Work task A: In the article on the UBC Okanagan airflow device, rewrite the paragraph that begins "Study co‑author Dr. Sunny Li" as a short bulleted list that keeps its main facts.
Work task B: Duplicate a passage from the article on the UBC Okanagan airflow device word for word. Begin at the words that contain "With winter approaching" and stop after "in enclosed spaces.".
##### Text provided #####
UBC Okanagan engineers develop airflow device to capture indoor airborne pathogens

With winter approaching and people spending more time indoors, the quality of the air they breathe becomes increasingly important, especially during cold and flu season. Researchers at UBC Okanagan are examining a new air‑cleaning device that can capture airborne pathogens, offering a potential new tool for reducing the spread of respiratory diseases in enclosed spaces.

The team of mechanical engineers, who work with UBC’s Airborne Disease Transmission Research Cluster, has developed an induction‑removal, or “jet‑sink,” airflow concept that is intended to redirect airflow around occupants and draw contaminated particles into a localized purification zone before they circulate through the room.

Study co‑author Dr. Sunny Li, a professor in the School of Engineering, says traditional efforts to lower infection risk often focus on upgrading a building’s ventilation to manage large‑scale airflow. Personalized ventilation systems, such as those used on passenger airplanes, direct clean air toward individuals from a fixed distance but require people to remain in position and can cause discomfort from the constant air stream, including dry eyes and skin. “Ensuring high air quality while indoors is crucial for mitigating the transmission of airborne disease, particularly in shared environments,” Dr. Li says. “Many Canadians spend nearly 90 per cent of their time inside, making indoor air quality a critical factor for health and wellbeing.”

Postdoctoral researcher Dr. Mojtaba Zabihi, the study’s first author, says variations in room layouts and existing heating, ventilation and air‑conditioning systems make it challenging to implement uniform upgrades, which underscores the value of personalized ventilation options. “We wanted to develop an innovative system that prevents occupants from inhaling contaminated air while allowing them to use a personalized ventilation system comfortably for extended periods,” he explains.
##### Given data #####
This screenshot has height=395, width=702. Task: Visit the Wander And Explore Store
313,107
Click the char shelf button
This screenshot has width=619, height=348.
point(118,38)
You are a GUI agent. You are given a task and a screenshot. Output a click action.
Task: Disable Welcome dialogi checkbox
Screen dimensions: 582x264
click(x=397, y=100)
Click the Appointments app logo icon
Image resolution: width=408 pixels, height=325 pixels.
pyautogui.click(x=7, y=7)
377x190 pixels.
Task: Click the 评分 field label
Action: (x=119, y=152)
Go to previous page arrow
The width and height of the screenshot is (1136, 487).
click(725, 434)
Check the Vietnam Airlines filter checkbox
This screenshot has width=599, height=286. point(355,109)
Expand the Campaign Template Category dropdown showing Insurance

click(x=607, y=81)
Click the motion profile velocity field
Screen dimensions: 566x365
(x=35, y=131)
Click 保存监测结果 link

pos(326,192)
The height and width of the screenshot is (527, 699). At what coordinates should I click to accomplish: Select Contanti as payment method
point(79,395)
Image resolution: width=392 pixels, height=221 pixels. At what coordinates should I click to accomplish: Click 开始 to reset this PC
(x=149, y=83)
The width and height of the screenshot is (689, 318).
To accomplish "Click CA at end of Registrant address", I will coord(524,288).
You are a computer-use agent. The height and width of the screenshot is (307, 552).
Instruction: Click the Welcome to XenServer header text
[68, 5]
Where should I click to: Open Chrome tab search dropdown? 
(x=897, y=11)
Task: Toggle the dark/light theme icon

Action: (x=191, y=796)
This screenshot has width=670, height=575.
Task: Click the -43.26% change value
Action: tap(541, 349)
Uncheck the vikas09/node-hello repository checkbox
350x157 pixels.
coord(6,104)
#####
Output A:
- Dr. Sunny Li, a study co-author and professor in the School of Engineering, says efforts to lower infection risk often focus on upgrading a building's ventilation to manage large-scale airflow.
- Personalized ventilation systems, such as those on passenger airplanes, direct clean air at individuals from a fixed distance.
- These systems require people to stay in position, and the constant air stream can cause discomfort, including dry eyes and skin.
- Li says high indoor air quality is crucial for reducing airborne disease transmission, particularly in shared environments.
- Many Canadians spend nearly 90 percent of their time inside, which makes indoor air quality critical for health and wellbeing.

Output B:
With winter approaching and people spending more time indoors, the quality of the air they breathe becomes increasingly important, especially during cold and flu season. Researchers at UBC Okanagan are examining a new air‑cleaning device that can capture airborne pathogens, offering a potential new tool for reducing the spread of respiratory diseases in enclosed spaces.